What has the administration gotten in return for all that disinformation? Not a whole lot. The USMCA has been yet to be approved by Congress, and the fact that it delivers significantly less of an economic boost than the Trump administration originally promised—along with more protectionism and a sunset clause that provides an uncertain future for North American trade—may make it a difficult sell even to members of the president's own party.
Meanwhile, this week has brought more indications that Trump's bellicose trade stance has failed to improve America's relationships with Europe and Japan. A new study found that tariffs on European-made steel and aluminum have had a smaller impact than expected on producers there, mostly because "they simply wind up paying the tariffs of 10 percent on aluminum and 25 percent on steel and passing the extra cost on to American consumers," The New York Times reports.
And the Trump-appointed U.S. ambassador to Japan got egg on his face after complaining that Japan has not done more to lower import barriers for agricultural goods from the United States—even though the Asian nation has recently completed a new trade deal with several of its neighbors.

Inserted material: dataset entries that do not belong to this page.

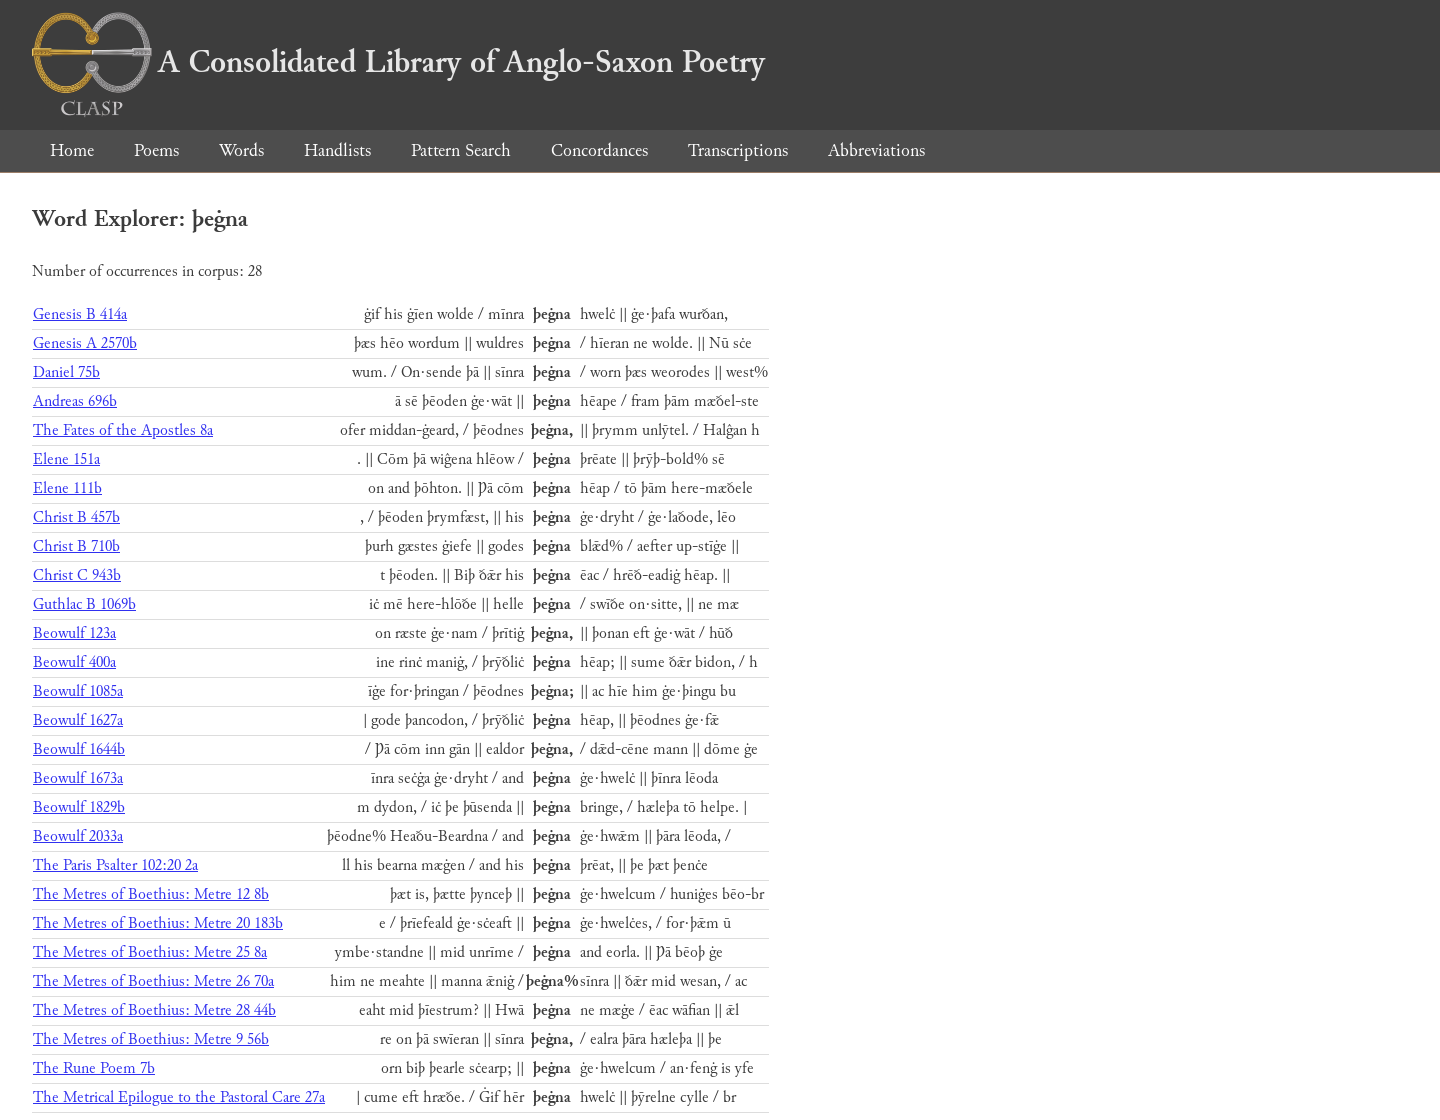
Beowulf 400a (74, 662)
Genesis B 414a (80, 314)
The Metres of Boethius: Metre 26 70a (153, 981)
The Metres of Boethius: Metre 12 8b (151, 894)
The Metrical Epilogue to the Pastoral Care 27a (179, 1097)
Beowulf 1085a (78, 691)
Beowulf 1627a (78, 720)
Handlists (337, 150)
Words (241, 150)
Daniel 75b (66, 372)
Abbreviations (876, 150)
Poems (156, 150)
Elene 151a (66, 459)
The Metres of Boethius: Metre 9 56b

The problem? That trade deal Japan signed was the Trans-Pacific Partnership (TPP). America had been a member of the TPP until Trump abruptly yanked the country out, but the 11 other countries continued negotiating and inked the deal last year.
In other words, America agriculture was offered better access to Japan, but Trump turned it down.
Finally, there's the news this week that Trump's first volley in the trade war—a tariff on imported washing machines, imposed in January 2018—backfired spectacularly. Not only had the tariff increased the price of washing machines for U.S. consumers, but American-made washers increased in price as well (despite not being subject to the tariff), as did clothes dryers (which were also not subject to the tariff).
The washing machine tariff is credited with raising a paltry $82 million for the U.S. Treasury and creating about 1,800 jobs—at a cost of $1.2 billion for consumers.
"Had the Trump admin simply left washing machines alone & raised taxes on consumers by $1.5 billion, it could have poured that money into a federally funded initiative creating nearly 50,000 jobs, or 27 times the number created by washing-machine tariffs." (h/t @scottlincicome) pic.twitter.com/QsKXci6ew7 — Julie Laumann (@Otpor17) April 24, 2019
Is all this merely a long series of bitter pills that must be swallowed, or is it an indication of a failing set of trade policies? It's unclear how much longer the administration will maintain the charade of pretending that tariffs are helping American businesses and consumers, but this week seemed to show that the mask is starting to slip.